Bad Seed

Synopsis: 1962. A lonely house in the English countryside. Rose, 16, plays a two-player board game alone. Each time she rolls the dice, we are pulled further into her fragmented world. With a mother who cannot understand her, Rose's only solace is found in glimmering moments spent with her sister, playing games and telling secrets at the bottom of the garden. As Rose struggles to piece together her fractured memory, the threat of intervention by the family doctor looms over the household

Director’s statement:

With BAD SEED, I wanted to explore the way mental health issues thread through generations and create traumatic divisions within families.
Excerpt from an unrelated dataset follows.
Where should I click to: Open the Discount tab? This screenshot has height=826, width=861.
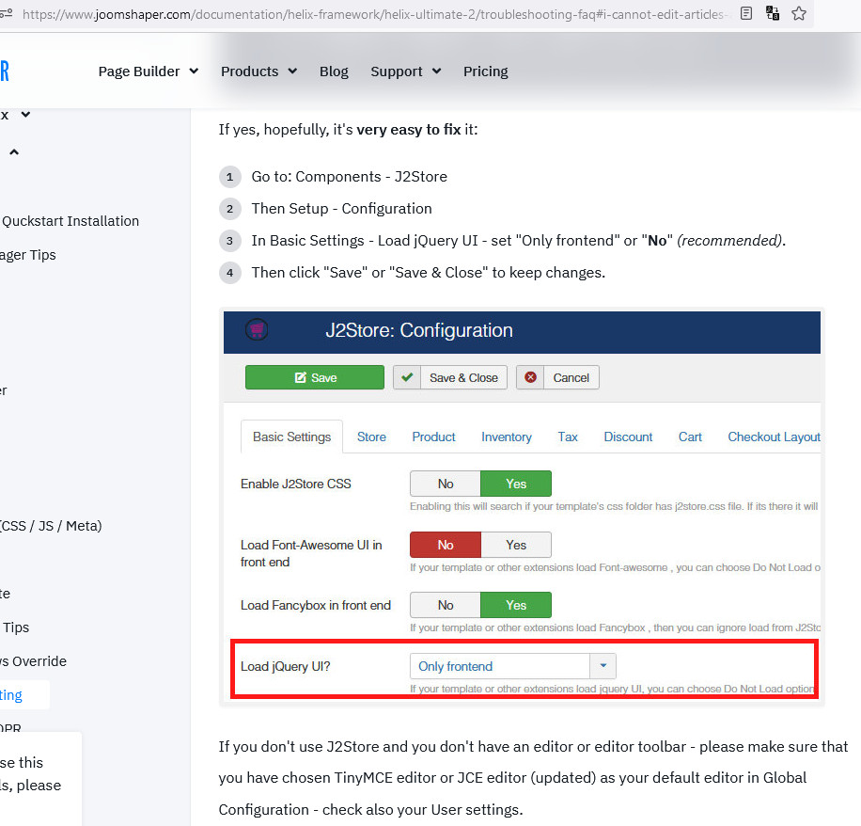[x=628, y=437]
The character of Rose is based on my great aunt, who suffered from psychosis and was forced to have a lobotomy against her will. There aren’t many depictions of lobotomies onscreen; even fewer explore how the procedure was weaponised as an agent of control against women. BAD SEED aims to draw attention to the historical atrocity of lobotomy and the systematic ways in which the medical establishment has failed and abused women. Moreover, this film is a way to offer my great aunt the sympathy and love she desperately needed but never received.

Director Biography - Barnaby Brown

BARNABY BROWN is a film and theatre director from Kent. A recent graduate of the prestigious BA Film Practice course at UAL London College of Communication, his work is highly collaborative and offers a darkly poetic take on family, love and loss. Having worked with the BFI Academy, National Youth Theatre, and most recently as a Young Curator for the Young Vic, Barnaby is continuing to develop his practice in London and the Southeast.